Cela fait maintenant plusieurs mois que Washington appelle ses partenaires européens à accroître leur engagement dans la guerre contre Daesh tout en tâchant de donner l’exemple. Ainsi, à l’occasion de la mort d’un sous-officier américain, le 19 mars, à Makhmour, le Pentagone a été contraint d’admettre qu’une compagnie d’artillerie du corps des Marines (200 personnels) avait été déployée dans ce secteur deux semaines auparavant. Et cela, afin de préparer la reconquête de Mossoul.

Ce « déploiement des Marines ne change pas le niveau de forces américaines en Irak, qui reste globalement à 3.870 soldats », a toutefois assuré le colonel Steven Warren, le porte-parole de la coalition. Dans ce total, il faut compter des opérateurs de l’US SOCOM (forces spéciales).

« Il n’y a pas de raison d’attendre un an pour l’effondrement de Mossoul », a, par ailleurs, estimé Ashton Carter. « Mais je ne veux pas vous donner un calendrier. C’est une guerre. Nous devons faire, et nous faisons, tout ce que nous pouvons pour accélérer les choses.
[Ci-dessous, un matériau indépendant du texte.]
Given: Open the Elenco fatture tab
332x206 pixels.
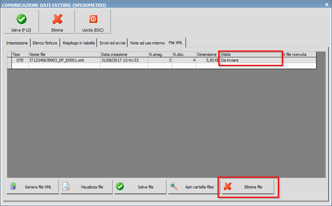Looking at the screenshot, I should point(45,43).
Et je prédis que nous en ferons davantage », a-t-il expliqué, alors que l’état-major irakien vient d’annoncer le début de leur offensive pour reprendre la ville.

Quoi qu’il en soit, la question est de savoir si les Européens ont la capacité d’en faire davantage contre l’EI. Ceux qui ont engagé des moyens militaires dans la coalition internationale l’ont fait en fonction de leurs moyens… Et c’est là que le bât blesse car ces derniers contraints, après des années de coupes sombres dans les dépenses militaires… En outre, certains, comme l’Allemagne ou l’Italie, ne mènent pas d’actions de combat et se concentrent sur des missions de soutien et/ou de reconnaissance.

S’agissant de la France, sa participation à la coalition a été réduite ces derniers jours, avec le départ, de la zone des opérations, du groupe aéronaval constitué autour du porte-avions Charles de Gaulle, avec ses 18 Rafale, 8 Super Étendard et 2 E2-C Hawkeye. Ces moyens ont été, à ce jour, compensés par l’envoi de seulement 2 Mirage 2000D, désengagés du Niger pour rejoindre la Jordanie.